▶ **Task directions**
Rewrite the material from its first line up to and including the line containing "Viewport: 700px width, 918px", swapping "Select" for "Choose" and keeping everything else unchanged. Omit the pictures from your answer.

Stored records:
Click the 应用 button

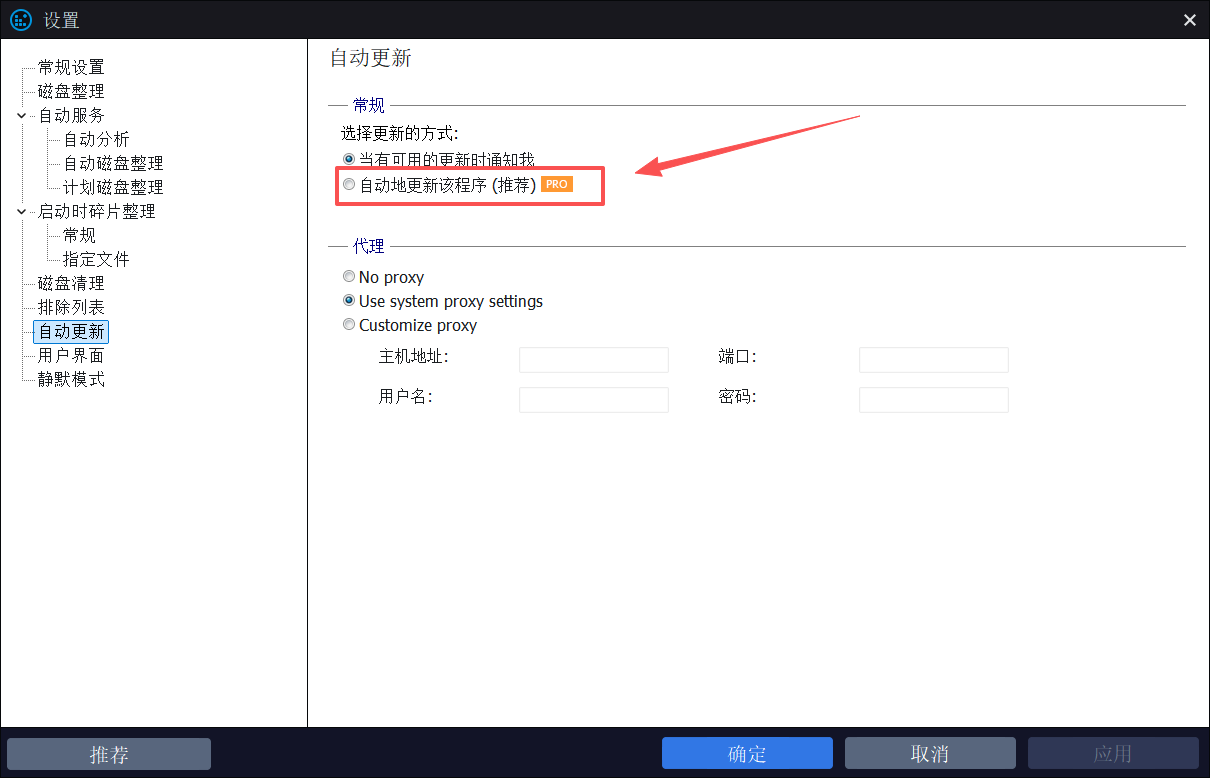tap(1113, 753)
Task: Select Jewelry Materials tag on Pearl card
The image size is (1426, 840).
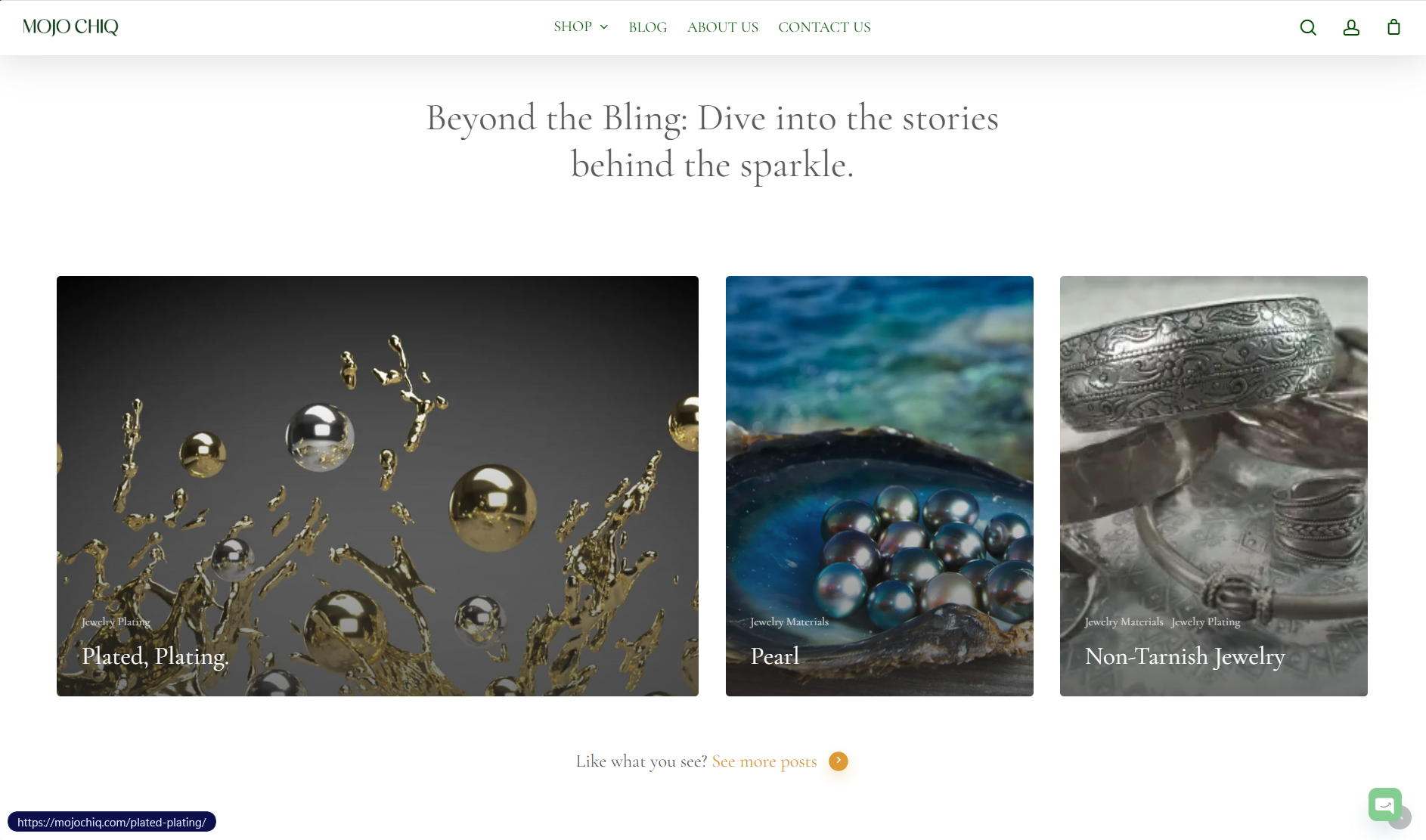Action: (x=789, y=621)
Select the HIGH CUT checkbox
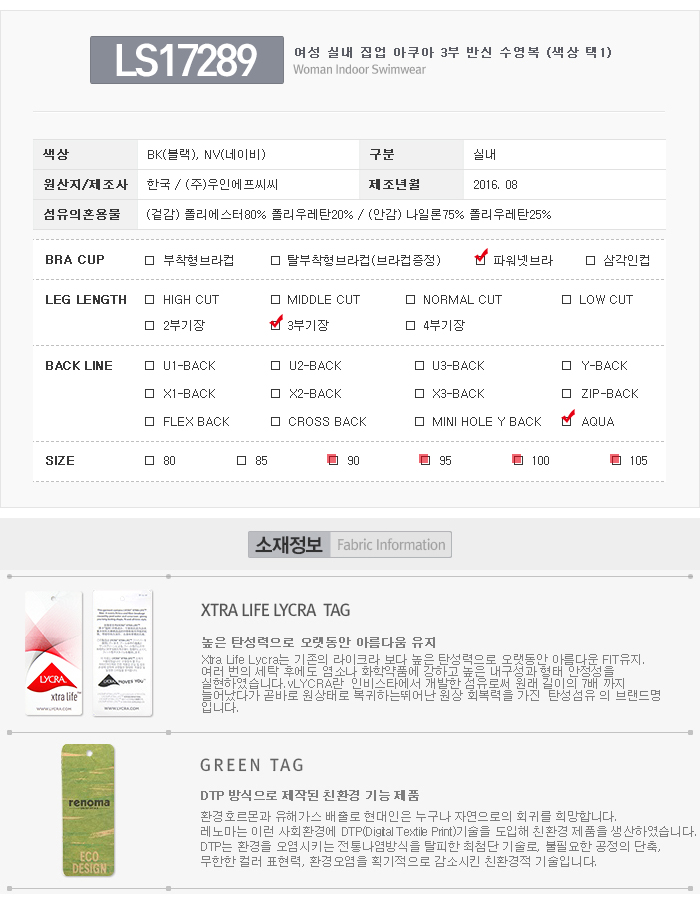Viewport: 700px width, 918px height. [x=150, y=299]
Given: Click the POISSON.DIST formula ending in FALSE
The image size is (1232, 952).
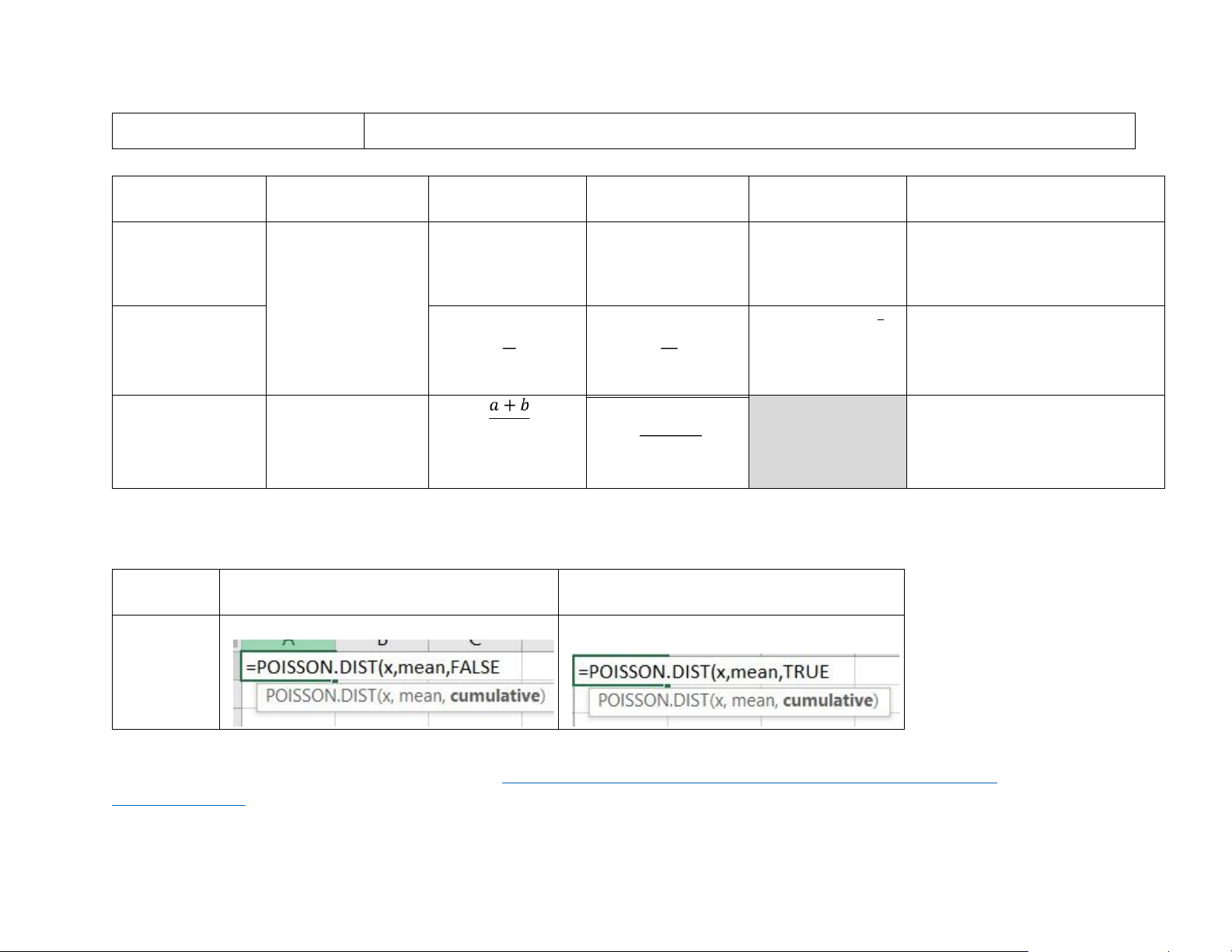Looking at the screenshot, I should click(x=373, y=667).
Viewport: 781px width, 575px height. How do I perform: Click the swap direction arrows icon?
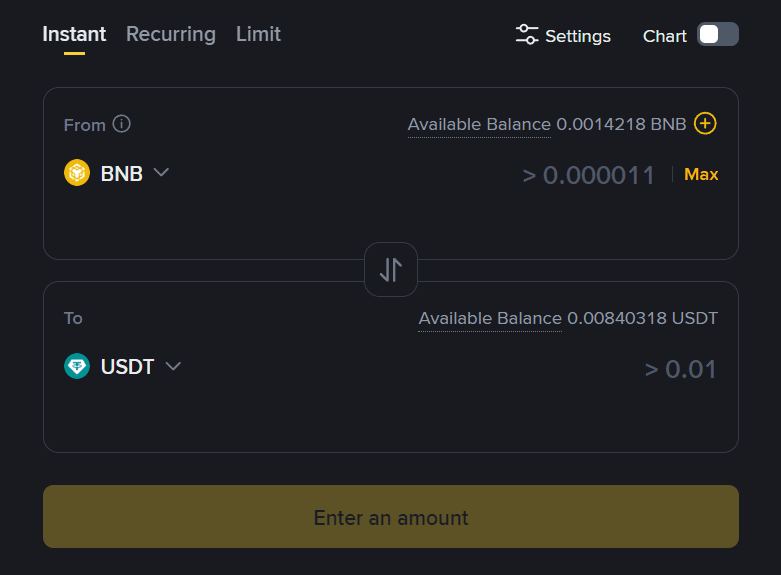pos(390,269)
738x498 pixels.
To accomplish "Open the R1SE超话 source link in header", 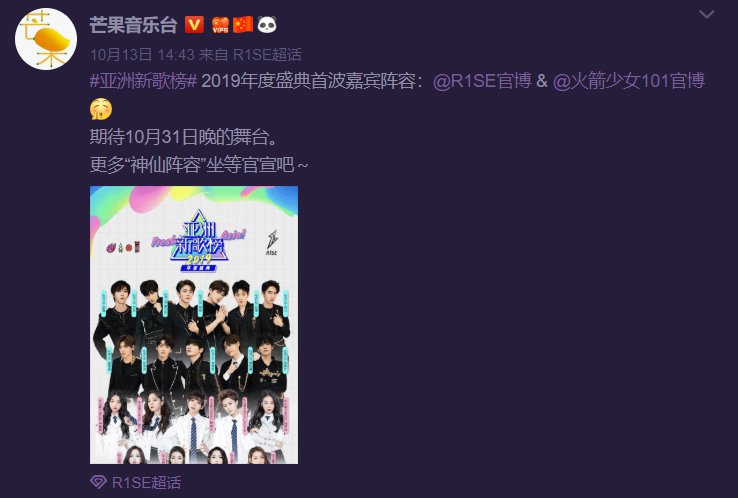I will 267,55.
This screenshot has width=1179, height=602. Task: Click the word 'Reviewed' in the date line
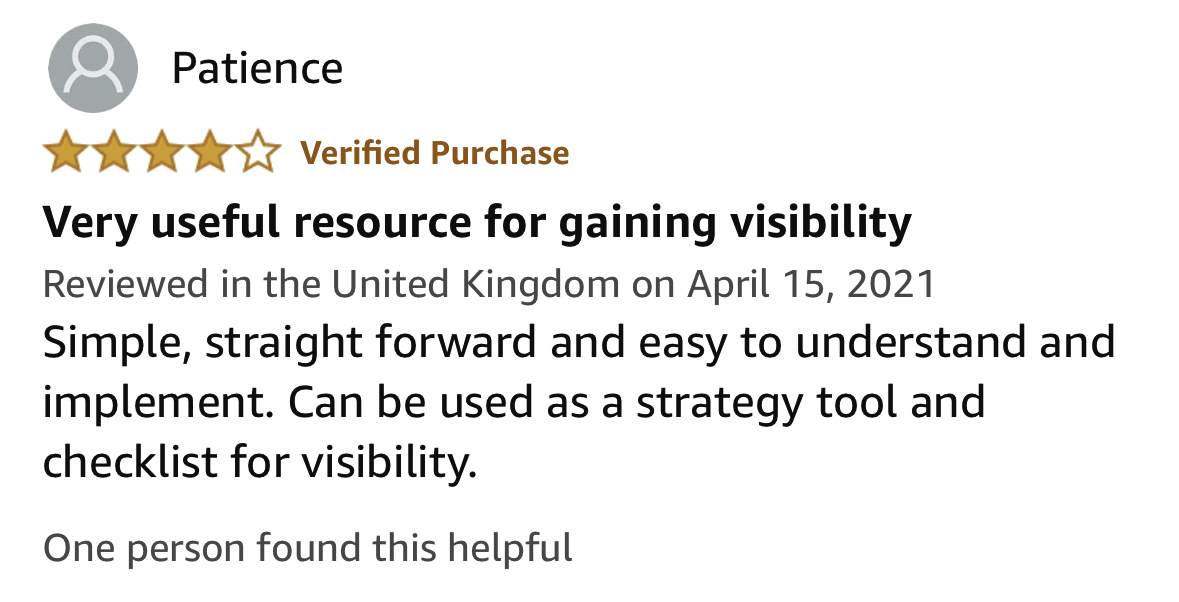coord(114,285)
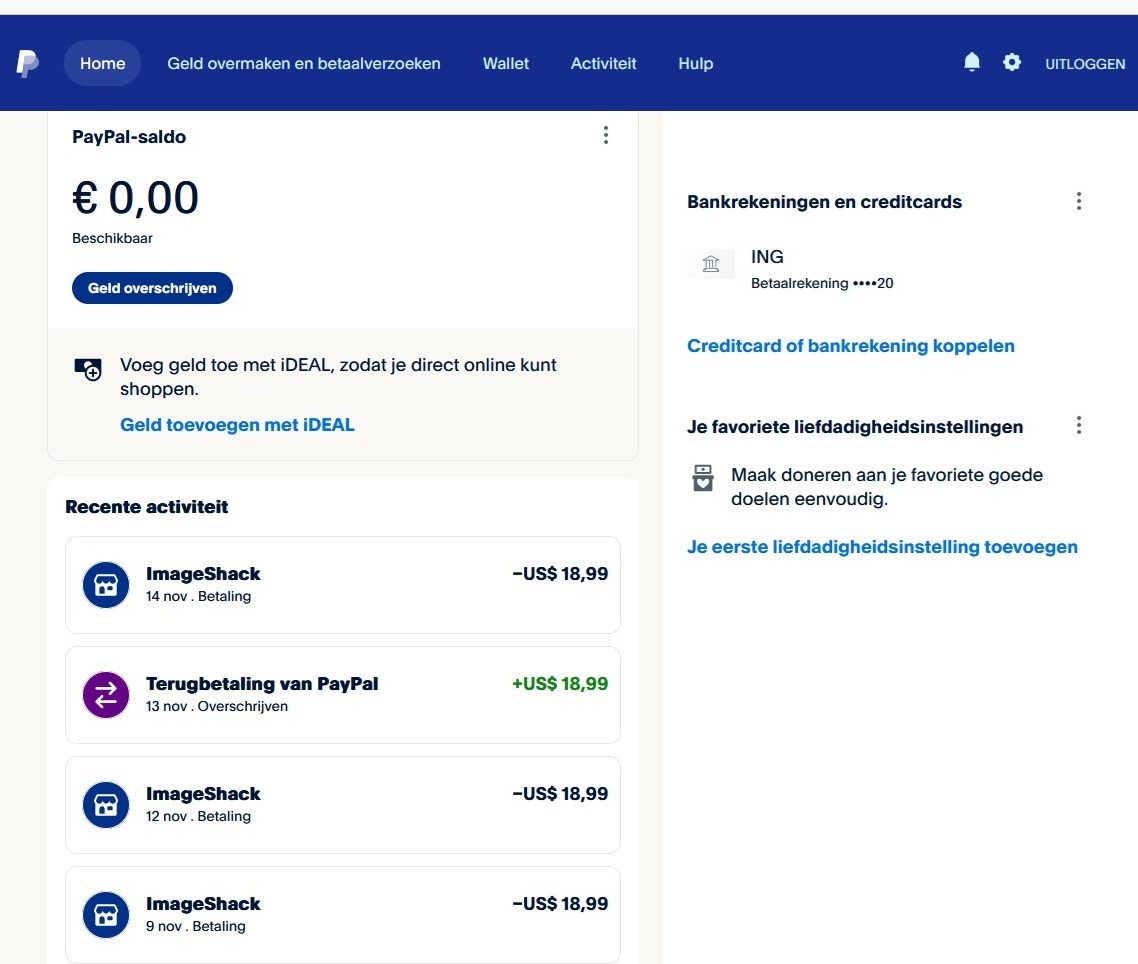Open the 9 nov ImageShack payment
This screenshot has width=1138, height=964.
(343, 914)
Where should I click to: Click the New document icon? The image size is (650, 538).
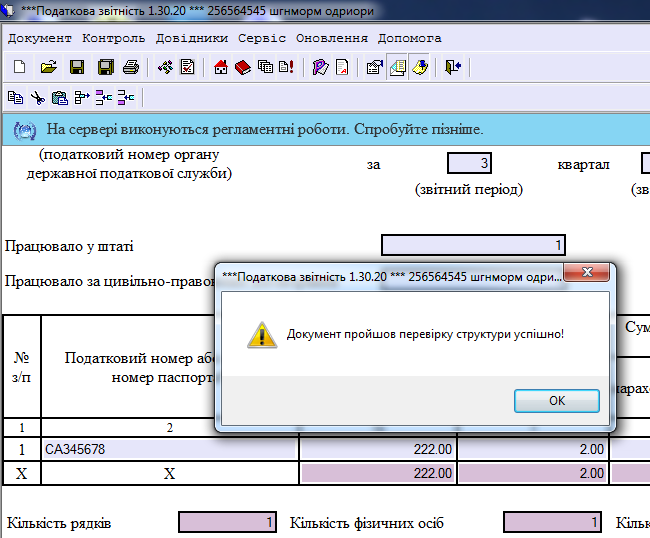(19, 68)
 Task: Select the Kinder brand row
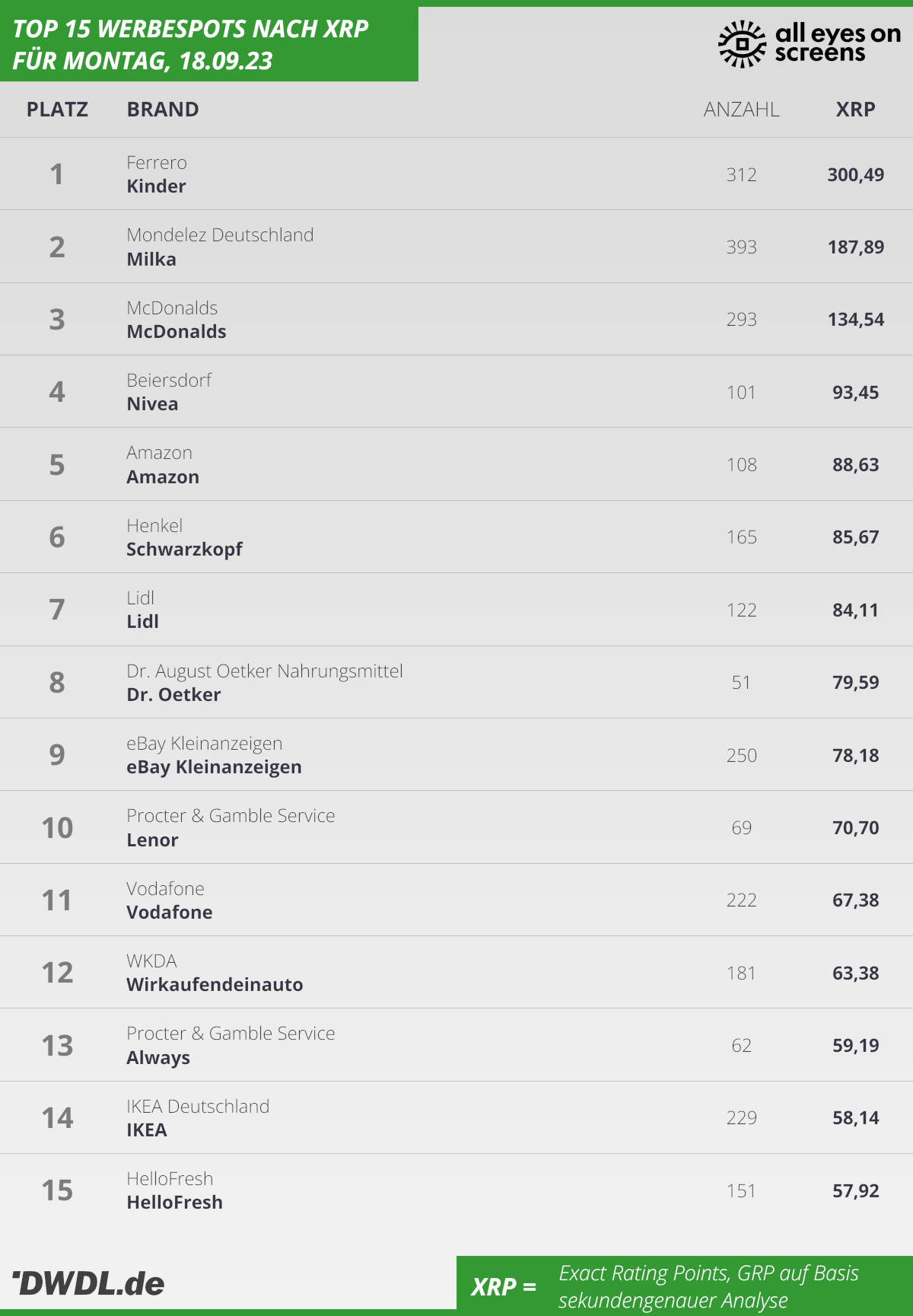pyautogui.click(x=456, y=174)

▶ **Solution**
Click the 应用 button

tap(1113, 753)
Task: Choose Jewelry Materials tag on Pearl card
The image size is (1426, 840).
Action: (x=789, y=621)
Choose the HIGH CUT checkbox
Viewport: 700px width, 918px height. [x=150, y=299]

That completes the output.